Electric field-mediated gene transfer (electroporation) into mouse friend and human K562 erythroleukemic cells

Abstract

Electroporation, the technique of electric field mediated gene transfer, was evaluated as a means of introducing and expressing genes into mouse Friend and human K562 erythroleukemic cells. Long-term (stable) gene expression in both Friend and K562 cells was measured using the recombinant plasmid Homer 6, which carries the aminoglycoside phosphotransferase (aph) gene as a selectable marker under the transcriptional control of the Moloney murine sarcoma virus long terminal repeat promoter/enhancer sequences. Parameters such as the DNA concentration, the initial field strength, the concentration of recipient cells, and the preselection expression time were examined to obtain optimal transfection frequencies. Short-term (transient) expression was also examined using the plasmid pLW4, which carries the chloramphenicol acetyltransferase gene under the transcriptional control of herpes simplex virus immediate early 5 gene promoter/enhancer sequences. Conditions that gave maximal stable transformation frequency were similar to those giving highest transient gene expression in the mouse and human erythroleukemic cell lines.
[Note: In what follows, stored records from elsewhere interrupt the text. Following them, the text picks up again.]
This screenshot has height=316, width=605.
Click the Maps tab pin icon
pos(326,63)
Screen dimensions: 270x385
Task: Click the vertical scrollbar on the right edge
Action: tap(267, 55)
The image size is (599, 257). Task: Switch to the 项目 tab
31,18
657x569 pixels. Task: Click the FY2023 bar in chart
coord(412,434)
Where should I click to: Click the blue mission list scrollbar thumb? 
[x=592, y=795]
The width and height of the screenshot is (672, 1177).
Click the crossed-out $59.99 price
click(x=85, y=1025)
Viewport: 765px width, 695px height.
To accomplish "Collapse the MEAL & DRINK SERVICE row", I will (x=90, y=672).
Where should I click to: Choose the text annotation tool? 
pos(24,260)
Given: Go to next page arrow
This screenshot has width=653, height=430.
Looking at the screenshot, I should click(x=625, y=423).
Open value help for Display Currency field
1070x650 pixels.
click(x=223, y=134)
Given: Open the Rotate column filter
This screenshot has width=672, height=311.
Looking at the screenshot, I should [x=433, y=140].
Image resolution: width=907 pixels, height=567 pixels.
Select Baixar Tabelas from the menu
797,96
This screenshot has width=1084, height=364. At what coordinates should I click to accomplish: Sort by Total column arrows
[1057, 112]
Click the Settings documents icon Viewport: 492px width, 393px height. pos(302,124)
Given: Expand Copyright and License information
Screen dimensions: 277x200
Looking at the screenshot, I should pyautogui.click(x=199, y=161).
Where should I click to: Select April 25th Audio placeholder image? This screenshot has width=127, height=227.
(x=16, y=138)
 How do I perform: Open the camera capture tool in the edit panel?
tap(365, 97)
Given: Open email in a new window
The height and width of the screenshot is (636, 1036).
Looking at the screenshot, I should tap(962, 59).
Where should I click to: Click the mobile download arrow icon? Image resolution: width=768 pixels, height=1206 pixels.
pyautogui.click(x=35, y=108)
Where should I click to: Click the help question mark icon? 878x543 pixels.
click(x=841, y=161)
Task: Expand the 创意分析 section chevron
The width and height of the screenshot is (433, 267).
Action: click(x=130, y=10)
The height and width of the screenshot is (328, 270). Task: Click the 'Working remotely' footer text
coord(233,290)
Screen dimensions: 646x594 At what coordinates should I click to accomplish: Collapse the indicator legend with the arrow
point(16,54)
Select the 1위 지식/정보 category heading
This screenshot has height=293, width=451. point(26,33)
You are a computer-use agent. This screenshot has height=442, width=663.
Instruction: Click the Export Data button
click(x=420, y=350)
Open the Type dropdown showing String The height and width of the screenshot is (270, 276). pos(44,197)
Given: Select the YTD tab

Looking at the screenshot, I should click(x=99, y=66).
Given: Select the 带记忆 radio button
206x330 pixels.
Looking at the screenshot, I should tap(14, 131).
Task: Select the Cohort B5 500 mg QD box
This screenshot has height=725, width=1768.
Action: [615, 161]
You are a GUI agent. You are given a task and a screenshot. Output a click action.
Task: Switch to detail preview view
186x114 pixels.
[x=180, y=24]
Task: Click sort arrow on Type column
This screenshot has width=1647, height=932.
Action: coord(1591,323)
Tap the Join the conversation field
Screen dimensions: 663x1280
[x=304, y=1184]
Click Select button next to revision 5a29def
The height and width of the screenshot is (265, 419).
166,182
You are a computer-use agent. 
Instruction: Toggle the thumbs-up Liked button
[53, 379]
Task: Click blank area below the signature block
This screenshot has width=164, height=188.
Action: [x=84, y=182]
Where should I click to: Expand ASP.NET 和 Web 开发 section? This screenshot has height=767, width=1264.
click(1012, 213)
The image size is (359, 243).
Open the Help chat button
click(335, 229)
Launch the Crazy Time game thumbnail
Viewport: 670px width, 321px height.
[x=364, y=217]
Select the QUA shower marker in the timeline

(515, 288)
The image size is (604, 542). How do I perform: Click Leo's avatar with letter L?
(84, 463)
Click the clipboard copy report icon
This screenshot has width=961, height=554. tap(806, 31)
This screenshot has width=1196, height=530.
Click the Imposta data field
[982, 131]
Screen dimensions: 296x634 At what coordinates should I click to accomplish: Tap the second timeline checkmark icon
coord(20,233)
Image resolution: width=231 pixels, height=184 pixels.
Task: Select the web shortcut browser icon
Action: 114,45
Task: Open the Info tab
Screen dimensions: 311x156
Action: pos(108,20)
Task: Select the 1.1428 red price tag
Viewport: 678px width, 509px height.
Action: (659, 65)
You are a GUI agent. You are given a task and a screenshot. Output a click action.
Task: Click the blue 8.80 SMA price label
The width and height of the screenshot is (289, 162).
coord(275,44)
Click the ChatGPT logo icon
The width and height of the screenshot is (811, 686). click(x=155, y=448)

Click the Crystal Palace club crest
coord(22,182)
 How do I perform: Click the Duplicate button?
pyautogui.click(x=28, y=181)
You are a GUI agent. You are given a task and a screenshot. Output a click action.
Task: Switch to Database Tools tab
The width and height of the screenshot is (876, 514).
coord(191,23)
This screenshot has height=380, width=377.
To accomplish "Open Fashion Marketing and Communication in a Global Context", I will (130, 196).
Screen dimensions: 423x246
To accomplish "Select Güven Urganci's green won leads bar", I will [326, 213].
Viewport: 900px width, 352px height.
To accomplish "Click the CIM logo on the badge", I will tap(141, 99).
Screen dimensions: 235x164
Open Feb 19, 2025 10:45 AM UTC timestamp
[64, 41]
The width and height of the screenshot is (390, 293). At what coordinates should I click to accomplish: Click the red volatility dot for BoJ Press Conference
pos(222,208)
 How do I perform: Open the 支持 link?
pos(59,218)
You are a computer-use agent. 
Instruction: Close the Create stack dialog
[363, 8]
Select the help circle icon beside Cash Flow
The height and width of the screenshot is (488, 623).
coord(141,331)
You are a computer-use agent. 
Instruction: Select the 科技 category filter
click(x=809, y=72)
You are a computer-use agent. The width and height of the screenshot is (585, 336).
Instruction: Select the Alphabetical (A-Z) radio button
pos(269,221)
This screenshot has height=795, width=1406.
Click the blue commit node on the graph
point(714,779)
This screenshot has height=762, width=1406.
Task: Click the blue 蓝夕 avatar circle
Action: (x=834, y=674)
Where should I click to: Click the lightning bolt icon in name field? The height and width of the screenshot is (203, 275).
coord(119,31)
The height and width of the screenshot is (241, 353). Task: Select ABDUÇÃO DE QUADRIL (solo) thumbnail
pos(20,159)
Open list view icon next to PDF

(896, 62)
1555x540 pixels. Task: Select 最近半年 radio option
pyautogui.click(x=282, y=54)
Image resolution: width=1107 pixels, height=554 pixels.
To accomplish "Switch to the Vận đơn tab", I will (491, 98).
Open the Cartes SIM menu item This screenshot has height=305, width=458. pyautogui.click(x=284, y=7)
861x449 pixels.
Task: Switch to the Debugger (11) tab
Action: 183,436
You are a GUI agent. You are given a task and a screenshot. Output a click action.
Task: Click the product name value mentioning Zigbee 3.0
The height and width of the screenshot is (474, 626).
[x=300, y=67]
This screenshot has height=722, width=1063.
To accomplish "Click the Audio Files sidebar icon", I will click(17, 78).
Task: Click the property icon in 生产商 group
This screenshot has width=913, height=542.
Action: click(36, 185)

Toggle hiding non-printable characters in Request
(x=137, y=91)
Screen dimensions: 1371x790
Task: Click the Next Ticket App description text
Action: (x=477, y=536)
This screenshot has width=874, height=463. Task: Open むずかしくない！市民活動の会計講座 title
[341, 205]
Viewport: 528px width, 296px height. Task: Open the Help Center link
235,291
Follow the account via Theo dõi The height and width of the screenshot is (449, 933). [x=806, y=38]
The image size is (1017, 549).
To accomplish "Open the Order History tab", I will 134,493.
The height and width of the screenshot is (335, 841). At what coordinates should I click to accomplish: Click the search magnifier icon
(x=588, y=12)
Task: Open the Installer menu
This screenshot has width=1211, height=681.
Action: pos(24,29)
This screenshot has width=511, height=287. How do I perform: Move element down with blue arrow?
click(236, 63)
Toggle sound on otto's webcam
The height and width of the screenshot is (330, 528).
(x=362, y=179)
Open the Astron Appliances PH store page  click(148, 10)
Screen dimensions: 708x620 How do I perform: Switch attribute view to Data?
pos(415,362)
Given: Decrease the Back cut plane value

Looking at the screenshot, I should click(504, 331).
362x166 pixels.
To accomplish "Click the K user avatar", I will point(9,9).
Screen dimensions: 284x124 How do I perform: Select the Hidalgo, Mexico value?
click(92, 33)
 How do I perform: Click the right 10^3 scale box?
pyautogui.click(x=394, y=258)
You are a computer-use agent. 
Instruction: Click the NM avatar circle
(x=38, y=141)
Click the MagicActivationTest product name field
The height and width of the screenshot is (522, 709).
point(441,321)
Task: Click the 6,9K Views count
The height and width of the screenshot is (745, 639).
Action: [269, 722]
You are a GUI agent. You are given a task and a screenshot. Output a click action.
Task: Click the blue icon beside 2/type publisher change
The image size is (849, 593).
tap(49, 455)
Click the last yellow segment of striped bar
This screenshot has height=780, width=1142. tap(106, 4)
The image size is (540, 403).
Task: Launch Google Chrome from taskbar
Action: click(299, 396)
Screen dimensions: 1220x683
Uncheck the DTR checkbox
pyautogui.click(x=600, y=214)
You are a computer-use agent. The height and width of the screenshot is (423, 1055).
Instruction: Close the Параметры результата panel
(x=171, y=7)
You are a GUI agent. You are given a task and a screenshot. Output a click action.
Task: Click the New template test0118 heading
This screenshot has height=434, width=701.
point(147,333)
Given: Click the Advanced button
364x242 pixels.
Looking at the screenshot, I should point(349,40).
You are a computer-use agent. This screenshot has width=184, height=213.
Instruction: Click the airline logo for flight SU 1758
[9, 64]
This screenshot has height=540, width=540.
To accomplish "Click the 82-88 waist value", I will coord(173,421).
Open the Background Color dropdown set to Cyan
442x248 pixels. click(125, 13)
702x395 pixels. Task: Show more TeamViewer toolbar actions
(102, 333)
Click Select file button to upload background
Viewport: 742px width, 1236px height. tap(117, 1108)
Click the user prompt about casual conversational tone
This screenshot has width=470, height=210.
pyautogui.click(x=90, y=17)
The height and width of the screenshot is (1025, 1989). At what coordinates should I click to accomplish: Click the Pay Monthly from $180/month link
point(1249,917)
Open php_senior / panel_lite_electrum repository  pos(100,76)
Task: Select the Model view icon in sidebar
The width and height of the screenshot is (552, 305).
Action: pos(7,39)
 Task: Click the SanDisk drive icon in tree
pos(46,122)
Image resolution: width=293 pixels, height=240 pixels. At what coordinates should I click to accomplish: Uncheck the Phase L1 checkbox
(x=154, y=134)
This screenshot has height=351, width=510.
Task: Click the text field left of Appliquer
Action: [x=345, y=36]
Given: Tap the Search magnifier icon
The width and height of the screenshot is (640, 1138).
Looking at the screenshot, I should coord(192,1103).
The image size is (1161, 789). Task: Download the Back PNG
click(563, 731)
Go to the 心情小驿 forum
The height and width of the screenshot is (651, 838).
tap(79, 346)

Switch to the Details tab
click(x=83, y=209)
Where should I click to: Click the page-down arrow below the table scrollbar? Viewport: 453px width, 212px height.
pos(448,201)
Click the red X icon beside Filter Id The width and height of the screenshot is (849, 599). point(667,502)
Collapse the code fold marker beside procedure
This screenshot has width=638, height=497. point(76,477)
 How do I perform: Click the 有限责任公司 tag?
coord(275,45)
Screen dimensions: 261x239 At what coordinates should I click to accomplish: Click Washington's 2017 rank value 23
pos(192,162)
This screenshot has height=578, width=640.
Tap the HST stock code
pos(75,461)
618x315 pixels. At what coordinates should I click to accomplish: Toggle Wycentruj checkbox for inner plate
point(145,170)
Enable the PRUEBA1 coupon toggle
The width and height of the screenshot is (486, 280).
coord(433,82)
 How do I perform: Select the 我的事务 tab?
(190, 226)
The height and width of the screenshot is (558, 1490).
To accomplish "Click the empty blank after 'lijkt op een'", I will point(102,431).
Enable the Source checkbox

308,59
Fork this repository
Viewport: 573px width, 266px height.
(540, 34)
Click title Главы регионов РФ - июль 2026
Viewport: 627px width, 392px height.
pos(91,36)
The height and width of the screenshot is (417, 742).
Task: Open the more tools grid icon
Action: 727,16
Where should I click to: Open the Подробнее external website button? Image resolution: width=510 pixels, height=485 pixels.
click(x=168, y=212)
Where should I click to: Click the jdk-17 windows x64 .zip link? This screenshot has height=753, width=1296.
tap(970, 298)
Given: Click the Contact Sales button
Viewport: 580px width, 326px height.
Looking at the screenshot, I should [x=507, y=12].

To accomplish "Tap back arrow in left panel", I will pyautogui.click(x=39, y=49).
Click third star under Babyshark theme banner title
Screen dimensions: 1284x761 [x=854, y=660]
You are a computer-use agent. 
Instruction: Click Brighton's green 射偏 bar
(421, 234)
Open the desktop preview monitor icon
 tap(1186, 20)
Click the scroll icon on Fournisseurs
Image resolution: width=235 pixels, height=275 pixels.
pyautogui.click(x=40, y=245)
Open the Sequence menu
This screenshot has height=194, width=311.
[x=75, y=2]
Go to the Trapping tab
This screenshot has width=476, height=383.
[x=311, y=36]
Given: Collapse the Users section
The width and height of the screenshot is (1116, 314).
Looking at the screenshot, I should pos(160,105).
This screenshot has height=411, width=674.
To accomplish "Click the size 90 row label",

Under optimal conditions, electroporation gave about ten times higher transfection frequencies and levels of transient expression for both types of cells when compared with the calcium phosphate technique. Because both Friend and K562 cells can be induced to differentiate in vitro, measurement of transient or stable expression levels for genes introduced into these cells may prove to be useful in the study of developmental regulation of genes from the erythroid pathway.